Total cellular RNA was extracted using a modification of the guanidinium–cesium chloride centrifugation technique.57 For Northern blot analysis RNA samples were electrophoresed on 1% agarose-formaldehyde, blotted to nylon membranes and then hybridized with full length cDNA probes of IRF1,32 E333 and GAPDH gene,58 after [32P] multiprime labeling. The synthesized oligomers used as primers in the RT–PCR analysis were previously compared with the NIH gene bank by DNAsis software (Hitachi, Brisbaine, CA, USA) in order to avoid homologies with other gene sequences.
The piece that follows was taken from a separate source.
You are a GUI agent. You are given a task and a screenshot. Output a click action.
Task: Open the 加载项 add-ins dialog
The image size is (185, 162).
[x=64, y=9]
For all the analyzed genes, oligonucleotides primers were designed on distinct exons, in order to exclude a possible genomic DNA contamination of the RNA samples. Messenger RNA expression of type II transglutaminase (TGase) gene was analyzed by RT–PCR, performed as previously reported,59 using the following oligonucleotide primers: TGase direct primer (DP), 5′ -AATCTCA-CGGAGGGTCTCGGC-3′; TGase reverse primer (RP), 5′-CCGAGTCCAG-GTACACAGCATCC-3′. Normalization of amplified RNAs was carried out by means of the β2 microglobulin (β2m) ‘housekeeping’ gene, performing a RT–PCR reaction in which the following oligonucleotide primers were used: β2m DP, 5′-CTCGCGCTACTCTC-TCTTTC-T-3′; β2m RP, 5′-TCCATTCTTCAGTAAGTCAACT-3′. Distinct direct primers were used for RT–PCR analysis of RARα1 and RARα2 isoforms (RARα1 DP and RARα2 DP, respectively), in combination with a common reverse primer (RARα1-2 RP), as already reported by others.31 These oligonucleotide primers were as follows: RARα1 DP 5′-GCCAGGCGCTCTGACCACTC-3′; RARα2 DP 5′-CCACCCCTAATCCCTTCCTA-3′; RARα1-2 RP 5′-AGCCCTTGCAGCCCTCACAG-3′.

Cell transfection

The following plasmids were used in the transfection experiments: (1) pCMVβ (Clontech Laboratories Inc., Palo Alto, CA, USA), a β-galactosidase (β-gal) expression vector; (2) pTK/RAREβ2-CAT (kindly provided by V Colantuoni), containing the chloramphenicol acetyltransferase (CAT) reporter gene under the control of the RAREβ2 enhancer and the minimal promoter region of the human TK gene (−104/+51). 2.5×107 cells were transfected by electroporation with 30 μg of pTK/RAREβ2-CAT and 5 μg of pCMVβ plasmid. Electroporation was performed at 250 V and 960 μF (Gene Pulser Apparatus, BioRad, Hercules, CA, USA). Transfected cells were cultured for 48 h in RPMI 1640 medium containing 15% FCS, with or without 10−6 M ATRA and then harvested for CAT assays, performed using radiolabeled chloramphenicol.49 β-gal activity was used to normalize the amount of cell extract to be assayed for CAT activity.